# SELECTED EXTRACT
--- BEGIN ---
I find bigchess more and more fascinating.. I Think it is a wonderful creation of Thibault's (I presume it is Thib. who created it: any way he offers it seriously on this site...) - the starting position is very well-concieved..

I think Bigchess needs more publicity. This is about the only place one can play it - and here there are 2-3 top-class players; less than 20 middle-standard players (including me); others try it once or twice and for some reason get scared or overwhelmed and give up - I see no reason why..

Bigchess gives no advantage on account of huge memorisation of theory, or of better engines: there are *no* theory books; and there are no known engines in existence (probably there isnt one - too little demand, and writing a *good* engine is somewhat laborious, coming up with a *good* static-eval function is tricky, fast board-implementation issues...), so it is all wits...

In fact last week I spend part of two days writing down whatever theory I could discover [with help from top games], it comes to half a page..



Tips for people who want to try bigchess:

1. Bishops are much more powerful than Knights. (because of much longer range compared to 8x8 chess).
--- END ---
# DATA SHOWN
--- BEGIN ---
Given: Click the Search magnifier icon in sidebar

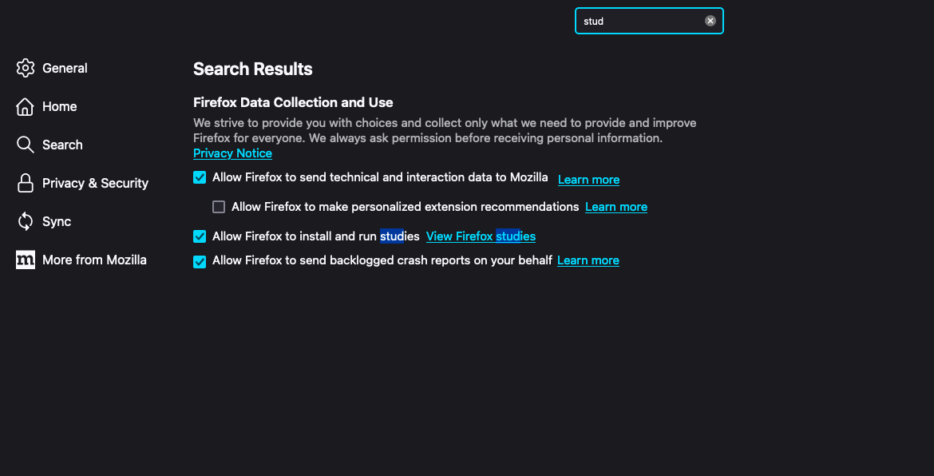Looking at the screenshot, I should 26,145.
--- END ---
# REQUESTS
(1) In the post about bigchess, how much written theory did the writer end up with after two days of work?
(2) Continue the post about bigchess from where it stops, before the data, by writing the next few lines.

# ANSWERS FOR THE TASKS
(1) Half a page.

(2)
The consensus on the values of bigchess pieces is David Grosdemange's valuation:

pawn=1
knight=2.5 (written 2,5 in the continent, of course)
bishop=4
rook=6
queen=11


2. In the opening position, the c,f,L and o-pawns are unprotected.

So, if white's opening move is with the j2-Knight ( freeing the queen), then on move 2 white can move the Queen and threaten to pick up a pawn by forks.. Similarly for black.

*However*, such pawn gambits are quite playable because the Queen can be forced to make many moves to capture a pawn, while the gambitting side develops their pieces.



3. Most Important For Many People: board for offline analysis.

Best of course, is to take time to draw a 16x16 board on paper and stick it on cardboard. And get hold of four sets of chess pieces.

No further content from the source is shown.